Possible interaction of DC, NK and γδ T cells in an innate immune response. The figure shows three major cellular components of the innate immune system. It appears that each of the cellular components might initiate innate responses individually. Mostly because all the cell types express TLR, hence are capable of sensing pathogens. DC, upon encounter with pathogens or receiving signals from the periphery through chemokines, produce cytokines such as IL-1, IL-2, IL-12, IL-15 and IL-18, which are important activators of NK cells. NK cells in turn respond by secreting more cytokines, particularly TNFα, IFNγ, GM-CSF and HMGB1 that have a regulatory effect on DC and an activating effect on γδ T cells. Further, the NK cells proliferate in response to DC cytokines and enhance cytotoxicity against virus infected cells.
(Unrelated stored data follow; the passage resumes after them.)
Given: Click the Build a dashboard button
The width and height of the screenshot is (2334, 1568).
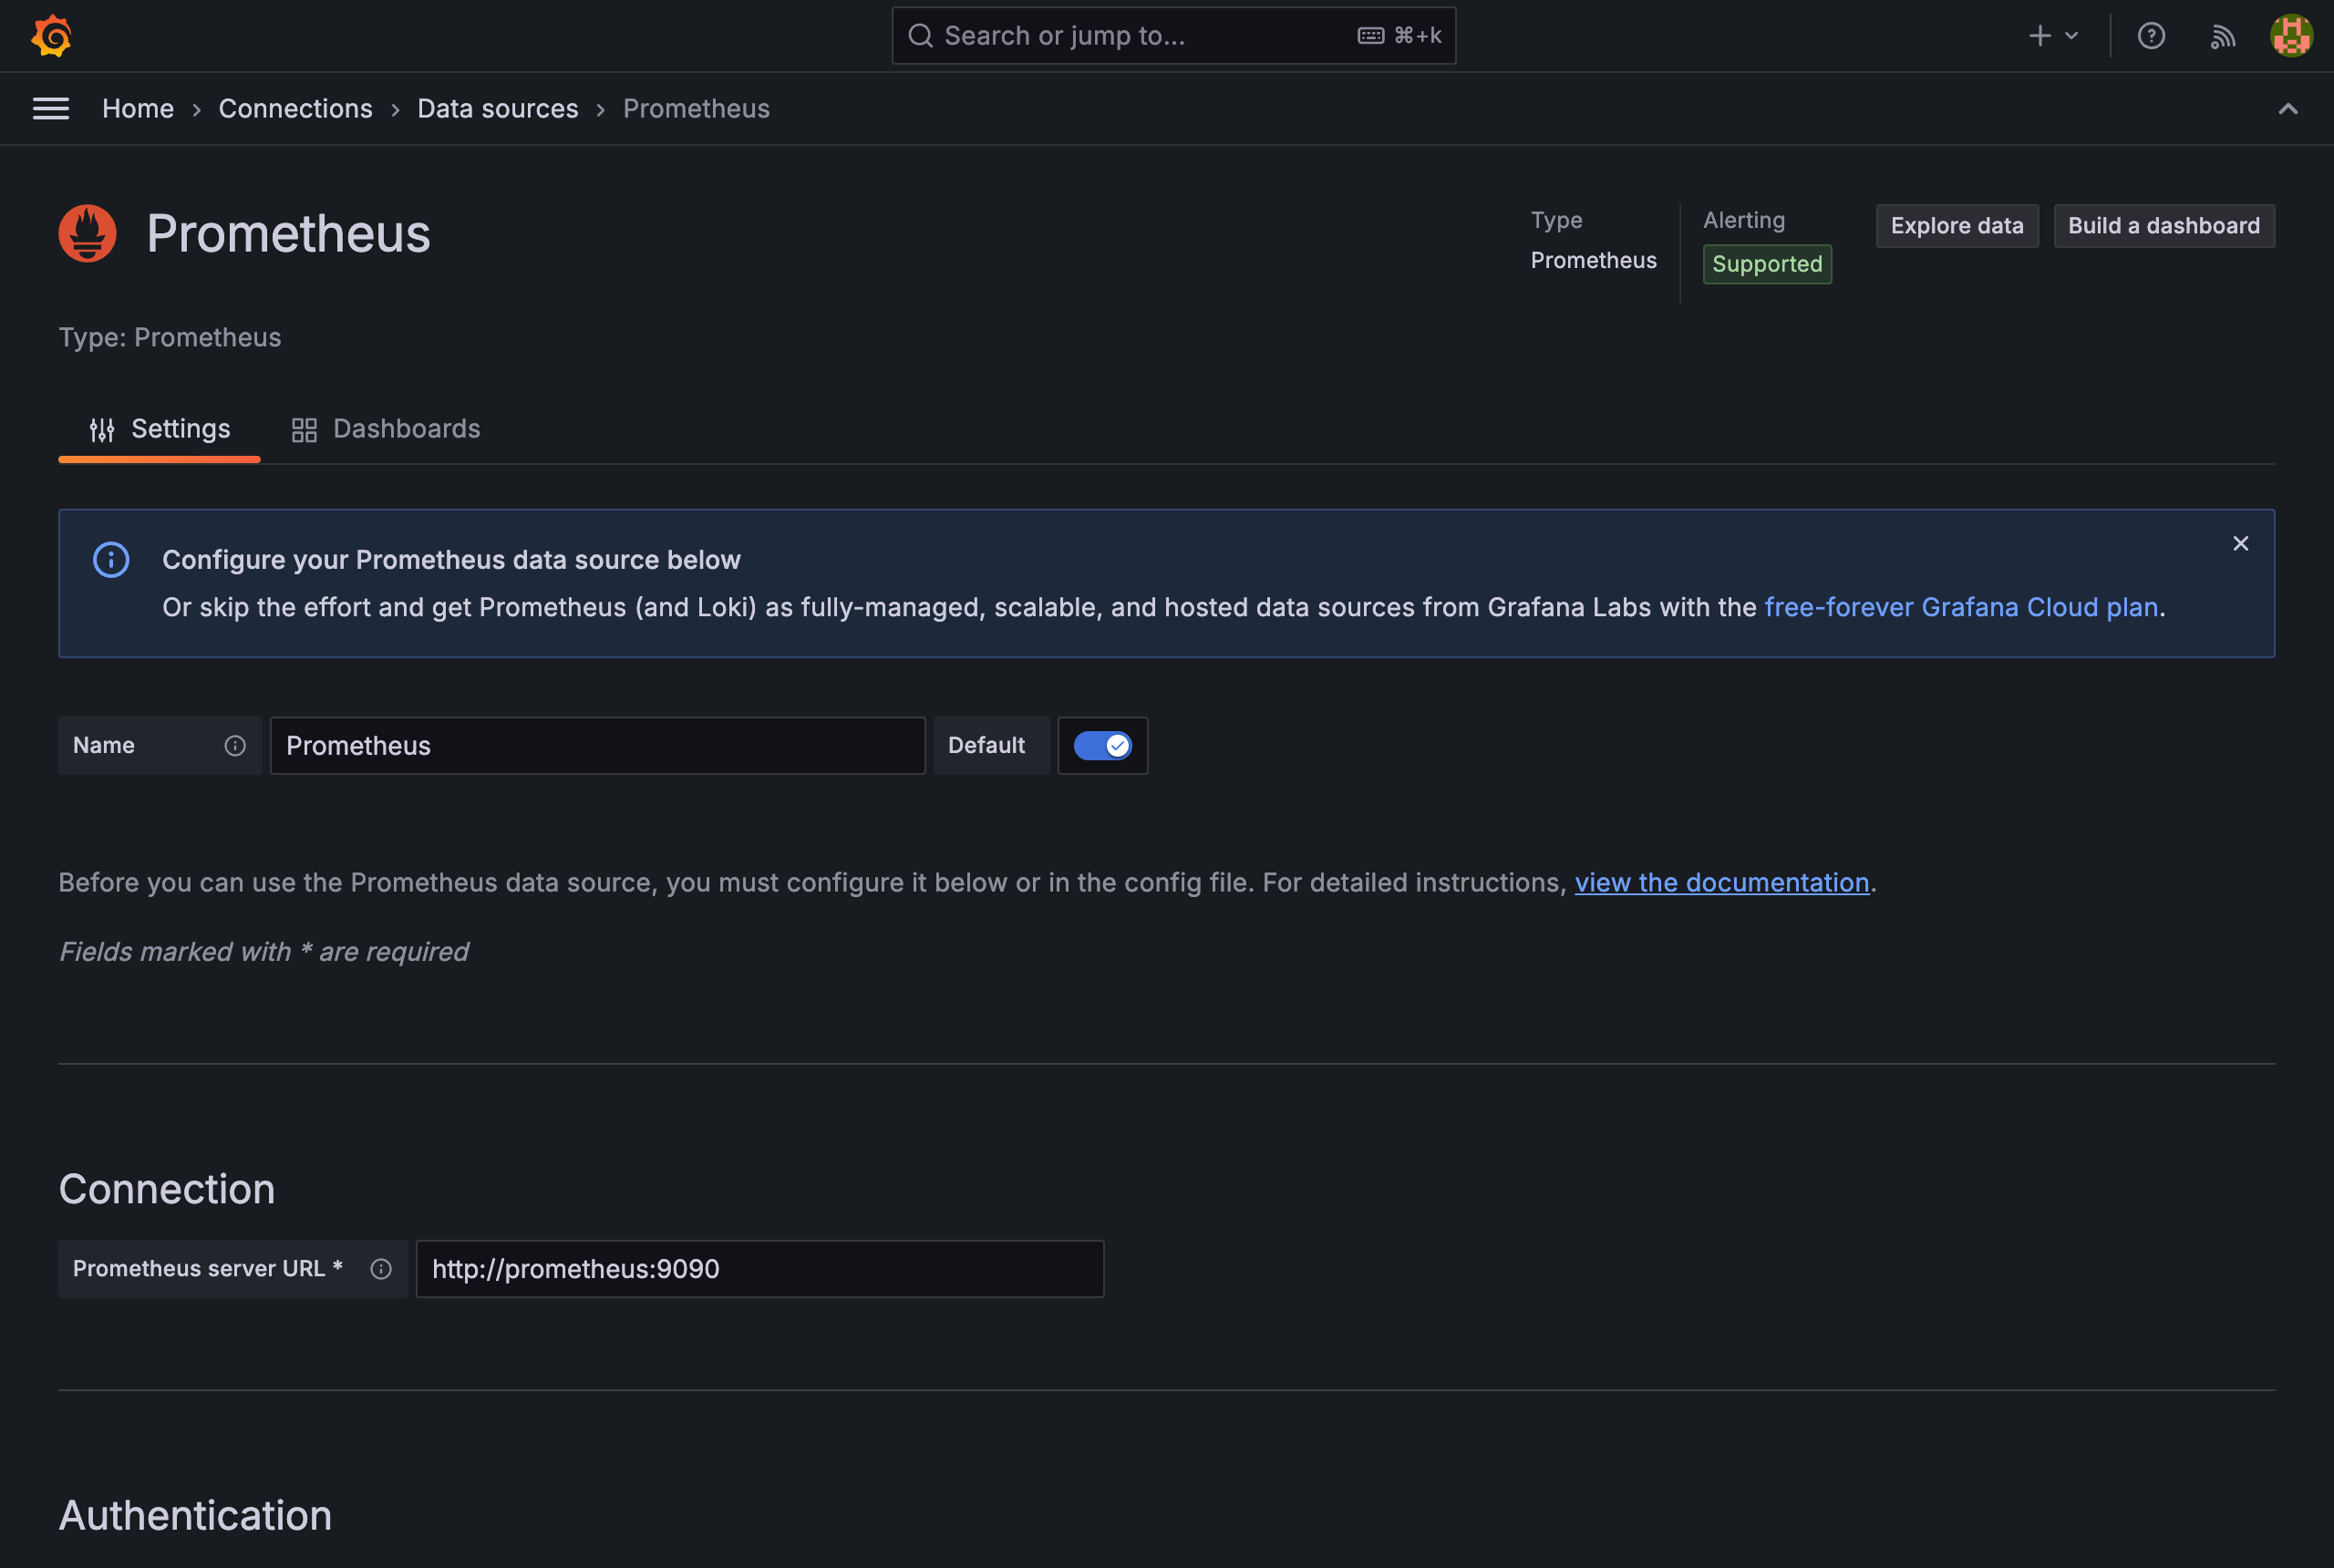Looking at the screenshot, I should tap(2163, 225).
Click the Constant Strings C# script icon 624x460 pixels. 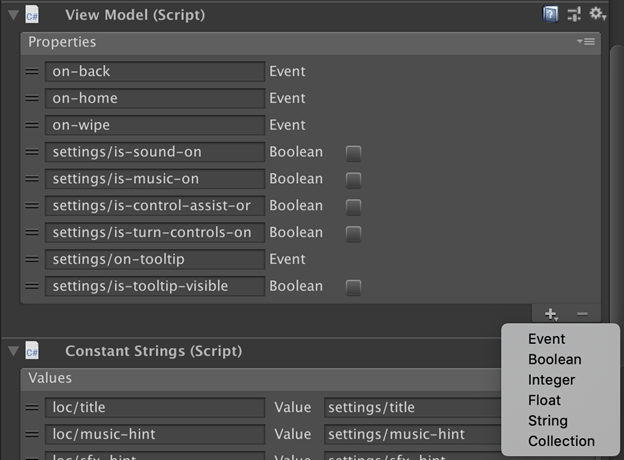32,351
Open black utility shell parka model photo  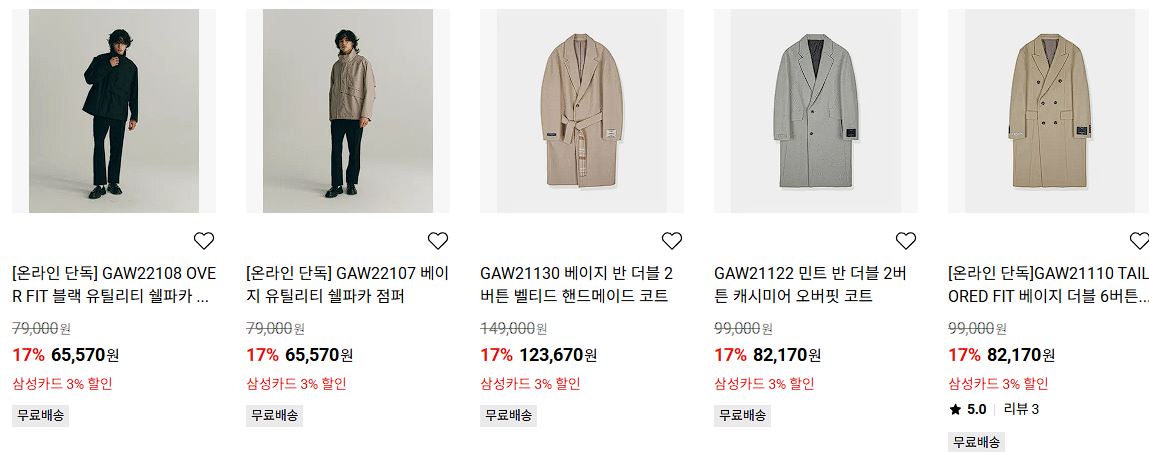point(114,111)
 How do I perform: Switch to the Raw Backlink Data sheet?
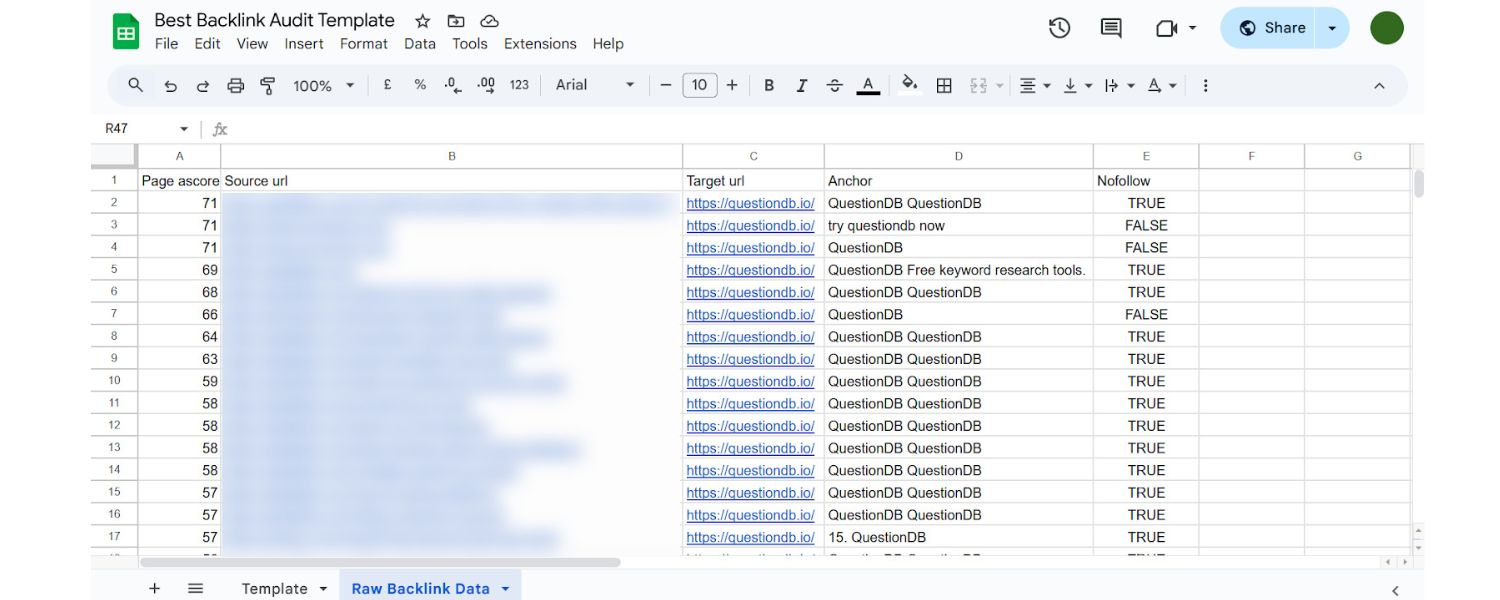tap(422, 588)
In addition to cytokines secreted by NK cells γδ T cells also, secrete TNFα and GM-CSF that affect the DC activation leading to maturation and enhanced expression of MHC class I and II molecules and subsequent antigen presentation. The interplay depicted here account for the effective role played by these cells to counteract infection before it spreads within the host. However, the efficacy with which these mechanisms are executed remains largely unknown in large animal species, since viruses such as FMDV manage to efficiently replicate in swine and cause immunosuppression.